(Work to be completed) Both the line below containing "This screenshot has width=433, height=506." and the line containing "Open the @OpenAI handle link", along with every line between them, should be repeated exactly; no other line belongs in the answer.

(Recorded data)

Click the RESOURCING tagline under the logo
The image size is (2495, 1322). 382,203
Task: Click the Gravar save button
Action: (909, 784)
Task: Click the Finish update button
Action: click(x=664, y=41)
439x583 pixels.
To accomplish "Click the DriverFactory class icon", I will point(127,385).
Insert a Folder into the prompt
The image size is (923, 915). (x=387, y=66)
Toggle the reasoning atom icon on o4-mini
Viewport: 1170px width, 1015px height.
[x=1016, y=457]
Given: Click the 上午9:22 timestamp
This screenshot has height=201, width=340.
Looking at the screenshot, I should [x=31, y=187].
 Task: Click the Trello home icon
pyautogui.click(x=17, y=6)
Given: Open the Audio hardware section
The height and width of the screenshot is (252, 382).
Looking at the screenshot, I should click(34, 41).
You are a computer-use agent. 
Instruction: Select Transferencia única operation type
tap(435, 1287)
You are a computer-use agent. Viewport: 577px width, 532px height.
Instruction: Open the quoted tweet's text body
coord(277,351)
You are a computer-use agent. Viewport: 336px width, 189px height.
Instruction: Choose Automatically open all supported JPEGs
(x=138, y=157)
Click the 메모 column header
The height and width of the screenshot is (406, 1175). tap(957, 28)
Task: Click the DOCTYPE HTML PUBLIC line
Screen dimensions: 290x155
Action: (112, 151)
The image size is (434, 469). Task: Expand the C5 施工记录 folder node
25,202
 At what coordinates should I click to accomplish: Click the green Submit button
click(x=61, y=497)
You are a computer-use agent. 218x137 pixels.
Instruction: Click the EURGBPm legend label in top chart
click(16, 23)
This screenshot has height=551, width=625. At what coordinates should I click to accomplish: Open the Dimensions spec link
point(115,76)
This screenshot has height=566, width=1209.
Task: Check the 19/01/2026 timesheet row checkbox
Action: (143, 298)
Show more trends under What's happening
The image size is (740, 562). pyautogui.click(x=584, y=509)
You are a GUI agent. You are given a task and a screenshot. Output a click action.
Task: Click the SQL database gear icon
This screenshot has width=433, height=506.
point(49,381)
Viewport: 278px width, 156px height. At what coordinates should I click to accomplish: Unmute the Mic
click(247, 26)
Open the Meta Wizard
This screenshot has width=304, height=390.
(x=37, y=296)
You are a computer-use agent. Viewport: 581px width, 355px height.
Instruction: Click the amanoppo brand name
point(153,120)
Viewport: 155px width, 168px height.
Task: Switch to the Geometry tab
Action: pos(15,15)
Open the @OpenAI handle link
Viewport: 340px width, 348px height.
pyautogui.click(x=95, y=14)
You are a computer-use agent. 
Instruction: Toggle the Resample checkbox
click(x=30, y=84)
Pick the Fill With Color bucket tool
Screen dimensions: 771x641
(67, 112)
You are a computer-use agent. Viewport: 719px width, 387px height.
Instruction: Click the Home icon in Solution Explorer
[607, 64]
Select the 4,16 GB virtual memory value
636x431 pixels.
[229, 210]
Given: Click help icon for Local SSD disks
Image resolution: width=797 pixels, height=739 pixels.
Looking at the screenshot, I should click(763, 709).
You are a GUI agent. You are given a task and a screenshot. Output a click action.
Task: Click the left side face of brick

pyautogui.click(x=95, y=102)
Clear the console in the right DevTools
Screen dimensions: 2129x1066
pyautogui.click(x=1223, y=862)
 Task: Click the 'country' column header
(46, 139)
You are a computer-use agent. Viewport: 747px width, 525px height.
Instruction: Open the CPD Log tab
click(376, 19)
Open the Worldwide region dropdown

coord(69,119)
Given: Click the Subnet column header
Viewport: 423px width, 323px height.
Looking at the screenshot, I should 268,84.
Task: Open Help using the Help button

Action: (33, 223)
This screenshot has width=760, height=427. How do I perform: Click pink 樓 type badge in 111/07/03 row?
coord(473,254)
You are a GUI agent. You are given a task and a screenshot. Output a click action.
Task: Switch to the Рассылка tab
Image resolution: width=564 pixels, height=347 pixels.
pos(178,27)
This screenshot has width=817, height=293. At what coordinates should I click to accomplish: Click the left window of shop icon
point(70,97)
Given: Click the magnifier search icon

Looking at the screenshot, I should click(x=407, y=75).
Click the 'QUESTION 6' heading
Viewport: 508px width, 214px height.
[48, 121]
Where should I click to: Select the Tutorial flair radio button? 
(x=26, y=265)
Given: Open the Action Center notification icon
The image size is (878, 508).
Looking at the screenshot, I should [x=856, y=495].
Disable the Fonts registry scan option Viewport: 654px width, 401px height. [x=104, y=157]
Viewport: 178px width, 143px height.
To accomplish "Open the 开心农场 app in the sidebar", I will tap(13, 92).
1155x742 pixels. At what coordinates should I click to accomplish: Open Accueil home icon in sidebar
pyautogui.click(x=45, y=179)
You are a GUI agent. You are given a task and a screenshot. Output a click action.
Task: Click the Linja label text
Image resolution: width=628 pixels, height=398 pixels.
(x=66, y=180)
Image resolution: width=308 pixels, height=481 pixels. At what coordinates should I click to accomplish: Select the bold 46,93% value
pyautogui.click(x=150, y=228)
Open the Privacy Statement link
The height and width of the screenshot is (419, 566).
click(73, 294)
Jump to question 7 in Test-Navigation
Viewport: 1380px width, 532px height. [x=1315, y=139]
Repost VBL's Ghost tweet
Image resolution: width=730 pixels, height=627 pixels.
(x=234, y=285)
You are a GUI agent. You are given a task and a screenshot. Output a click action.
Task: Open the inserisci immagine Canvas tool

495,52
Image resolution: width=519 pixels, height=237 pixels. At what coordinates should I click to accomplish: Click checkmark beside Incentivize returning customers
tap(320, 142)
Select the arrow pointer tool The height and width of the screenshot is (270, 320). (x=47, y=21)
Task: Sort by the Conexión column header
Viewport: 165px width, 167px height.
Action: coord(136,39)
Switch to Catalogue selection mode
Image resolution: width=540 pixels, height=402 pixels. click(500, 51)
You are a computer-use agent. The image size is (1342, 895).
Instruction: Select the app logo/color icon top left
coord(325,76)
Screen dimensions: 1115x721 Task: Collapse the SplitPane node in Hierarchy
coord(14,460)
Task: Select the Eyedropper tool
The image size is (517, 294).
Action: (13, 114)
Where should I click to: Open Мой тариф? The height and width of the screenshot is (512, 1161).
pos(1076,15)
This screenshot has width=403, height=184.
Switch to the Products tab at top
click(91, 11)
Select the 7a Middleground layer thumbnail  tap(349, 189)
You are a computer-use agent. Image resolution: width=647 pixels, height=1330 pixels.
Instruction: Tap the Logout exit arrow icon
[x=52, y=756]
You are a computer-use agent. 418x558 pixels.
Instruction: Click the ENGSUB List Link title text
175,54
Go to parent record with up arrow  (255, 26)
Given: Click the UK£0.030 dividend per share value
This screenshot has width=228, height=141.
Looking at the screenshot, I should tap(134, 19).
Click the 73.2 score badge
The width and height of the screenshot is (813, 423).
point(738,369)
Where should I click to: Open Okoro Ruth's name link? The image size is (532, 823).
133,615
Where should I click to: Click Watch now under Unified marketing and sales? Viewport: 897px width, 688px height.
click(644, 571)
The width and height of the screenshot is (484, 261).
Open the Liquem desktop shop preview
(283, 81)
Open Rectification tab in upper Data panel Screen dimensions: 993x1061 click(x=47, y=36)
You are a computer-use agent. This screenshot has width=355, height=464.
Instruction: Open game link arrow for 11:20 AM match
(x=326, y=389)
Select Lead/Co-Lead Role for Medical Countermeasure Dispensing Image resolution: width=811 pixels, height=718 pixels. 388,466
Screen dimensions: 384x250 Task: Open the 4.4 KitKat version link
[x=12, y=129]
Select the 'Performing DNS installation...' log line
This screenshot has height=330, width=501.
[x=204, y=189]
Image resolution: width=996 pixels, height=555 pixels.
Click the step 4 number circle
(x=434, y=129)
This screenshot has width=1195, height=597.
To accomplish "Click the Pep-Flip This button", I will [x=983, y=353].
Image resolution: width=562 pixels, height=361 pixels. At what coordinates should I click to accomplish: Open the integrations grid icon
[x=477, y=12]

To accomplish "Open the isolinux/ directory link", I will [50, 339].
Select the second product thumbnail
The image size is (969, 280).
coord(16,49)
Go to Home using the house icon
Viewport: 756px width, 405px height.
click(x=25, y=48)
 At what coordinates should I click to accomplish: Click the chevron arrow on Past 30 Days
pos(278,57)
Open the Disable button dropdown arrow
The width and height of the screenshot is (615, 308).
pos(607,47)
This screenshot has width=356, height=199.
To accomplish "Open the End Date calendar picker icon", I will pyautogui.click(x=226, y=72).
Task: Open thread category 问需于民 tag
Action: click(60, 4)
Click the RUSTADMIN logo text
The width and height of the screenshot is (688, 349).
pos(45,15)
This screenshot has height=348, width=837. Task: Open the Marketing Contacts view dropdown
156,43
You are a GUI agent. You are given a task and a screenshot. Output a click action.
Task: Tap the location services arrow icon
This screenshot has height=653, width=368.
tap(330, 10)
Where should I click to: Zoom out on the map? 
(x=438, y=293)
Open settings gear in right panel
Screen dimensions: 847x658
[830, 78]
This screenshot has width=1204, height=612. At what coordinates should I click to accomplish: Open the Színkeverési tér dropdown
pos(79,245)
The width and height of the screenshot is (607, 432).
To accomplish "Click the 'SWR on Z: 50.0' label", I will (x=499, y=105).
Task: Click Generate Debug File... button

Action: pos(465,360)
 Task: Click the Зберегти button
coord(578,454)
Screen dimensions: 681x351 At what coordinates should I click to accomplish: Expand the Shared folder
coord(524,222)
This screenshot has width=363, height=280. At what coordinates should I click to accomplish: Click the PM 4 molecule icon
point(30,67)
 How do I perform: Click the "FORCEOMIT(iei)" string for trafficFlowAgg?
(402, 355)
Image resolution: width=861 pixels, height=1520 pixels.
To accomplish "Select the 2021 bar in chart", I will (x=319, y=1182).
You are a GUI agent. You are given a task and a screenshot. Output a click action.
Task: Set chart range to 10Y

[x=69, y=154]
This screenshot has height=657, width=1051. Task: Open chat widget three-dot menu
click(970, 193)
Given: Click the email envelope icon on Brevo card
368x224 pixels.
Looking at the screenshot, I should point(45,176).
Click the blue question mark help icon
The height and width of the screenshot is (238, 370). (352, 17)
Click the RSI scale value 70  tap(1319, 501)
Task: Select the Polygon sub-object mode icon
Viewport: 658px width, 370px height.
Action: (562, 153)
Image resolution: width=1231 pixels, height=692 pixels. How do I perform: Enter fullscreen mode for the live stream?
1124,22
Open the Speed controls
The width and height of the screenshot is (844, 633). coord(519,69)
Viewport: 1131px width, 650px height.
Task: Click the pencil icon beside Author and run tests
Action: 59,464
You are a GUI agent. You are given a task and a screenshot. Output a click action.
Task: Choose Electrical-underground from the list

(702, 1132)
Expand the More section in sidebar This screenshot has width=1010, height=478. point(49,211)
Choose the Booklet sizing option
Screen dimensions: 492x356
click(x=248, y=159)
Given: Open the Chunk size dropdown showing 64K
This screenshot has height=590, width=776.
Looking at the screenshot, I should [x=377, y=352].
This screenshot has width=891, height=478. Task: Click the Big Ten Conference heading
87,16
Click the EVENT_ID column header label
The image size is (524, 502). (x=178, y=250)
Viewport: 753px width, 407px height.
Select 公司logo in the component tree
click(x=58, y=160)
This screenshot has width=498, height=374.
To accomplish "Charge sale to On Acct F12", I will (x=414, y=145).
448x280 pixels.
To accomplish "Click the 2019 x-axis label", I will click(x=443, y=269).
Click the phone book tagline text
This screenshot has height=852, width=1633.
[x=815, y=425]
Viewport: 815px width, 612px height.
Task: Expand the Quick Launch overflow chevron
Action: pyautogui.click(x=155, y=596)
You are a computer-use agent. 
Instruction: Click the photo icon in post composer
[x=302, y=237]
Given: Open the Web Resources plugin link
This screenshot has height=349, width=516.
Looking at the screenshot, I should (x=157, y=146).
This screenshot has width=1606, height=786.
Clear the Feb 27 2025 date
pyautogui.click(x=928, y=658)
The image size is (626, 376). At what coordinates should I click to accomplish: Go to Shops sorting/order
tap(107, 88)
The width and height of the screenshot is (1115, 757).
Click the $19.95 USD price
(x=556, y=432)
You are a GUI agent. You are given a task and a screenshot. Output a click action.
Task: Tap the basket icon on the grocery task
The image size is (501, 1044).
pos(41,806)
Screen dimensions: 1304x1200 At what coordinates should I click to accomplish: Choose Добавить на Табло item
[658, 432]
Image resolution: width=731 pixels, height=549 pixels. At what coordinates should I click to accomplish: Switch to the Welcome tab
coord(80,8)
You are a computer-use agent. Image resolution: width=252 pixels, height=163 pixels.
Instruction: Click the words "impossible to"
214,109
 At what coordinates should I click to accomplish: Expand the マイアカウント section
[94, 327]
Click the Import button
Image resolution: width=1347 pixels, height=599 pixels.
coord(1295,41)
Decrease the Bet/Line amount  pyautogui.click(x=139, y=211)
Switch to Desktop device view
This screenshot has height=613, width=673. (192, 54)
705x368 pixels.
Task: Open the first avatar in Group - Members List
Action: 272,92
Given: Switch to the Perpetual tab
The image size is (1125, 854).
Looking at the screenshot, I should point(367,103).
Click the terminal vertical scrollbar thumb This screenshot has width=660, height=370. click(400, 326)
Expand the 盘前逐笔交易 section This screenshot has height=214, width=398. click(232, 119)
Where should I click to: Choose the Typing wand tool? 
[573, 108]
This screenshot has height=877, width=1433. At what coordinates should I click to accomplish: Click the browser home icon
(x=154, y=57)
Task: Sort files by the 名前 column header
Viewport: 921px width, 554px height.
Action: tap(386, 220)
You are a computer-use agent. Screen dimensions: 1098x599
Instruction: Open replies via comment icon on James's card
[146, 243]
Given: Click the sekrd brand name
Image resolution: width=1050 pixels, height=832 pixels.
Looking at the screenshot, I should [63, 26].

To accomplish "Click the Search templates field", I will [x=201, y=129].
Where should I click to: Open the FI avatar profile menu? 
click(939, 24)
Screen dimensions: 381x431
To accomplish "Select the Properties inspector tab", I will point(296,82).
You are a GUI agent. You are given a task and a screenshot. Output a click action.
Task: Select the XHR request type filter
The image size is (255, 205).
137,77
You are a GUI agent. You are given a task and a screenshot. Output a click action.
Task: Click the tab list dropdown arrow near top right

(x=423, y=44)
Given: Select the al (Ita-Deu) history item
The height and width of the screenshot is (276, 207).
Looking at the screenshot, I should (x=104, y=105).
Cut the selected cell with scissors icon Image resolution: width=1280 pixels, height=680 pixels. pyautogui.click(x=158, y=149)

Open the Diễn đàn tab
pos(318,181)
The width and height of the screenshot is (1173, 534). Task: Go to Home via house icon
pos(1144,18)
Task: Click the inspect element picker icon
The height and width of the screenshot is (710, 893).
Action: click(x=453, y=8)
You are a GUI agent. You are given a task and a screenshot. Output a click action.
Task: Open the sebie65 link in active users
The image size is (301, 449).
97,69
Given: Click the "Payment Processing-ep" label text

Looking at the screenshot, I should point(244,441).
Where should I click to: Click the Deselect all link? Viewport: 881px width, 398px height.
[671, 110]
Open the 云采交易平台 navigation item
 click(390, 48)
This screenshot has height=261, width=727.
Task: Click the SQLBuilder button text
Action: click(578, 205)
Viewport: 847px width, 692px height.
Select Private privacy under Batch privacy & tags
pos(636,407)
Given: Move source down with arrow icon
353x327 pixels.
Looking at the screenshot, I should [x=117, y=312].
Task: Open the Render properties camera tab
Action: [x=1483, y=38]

(Response)
This screenshot has width=433, height=506.
point(49,381)
Viewport: 278px width, 156px height. At what coordinates should I click to accomplish: Unmute the Mic
click(247, 26)
Open the Meta Wizard
This screenshot has width=304, height=390.
(x=37, y=296)
You are a computer-use agent. Viewport: 581px width, 355px height.
Instruction: Click the amanoppo brand name
point(153,120)
Viewport: 155px width, 168px height.
Task: Switch to the Geometry tab
Action: pos(15,15)
Open the @OpenAI handle link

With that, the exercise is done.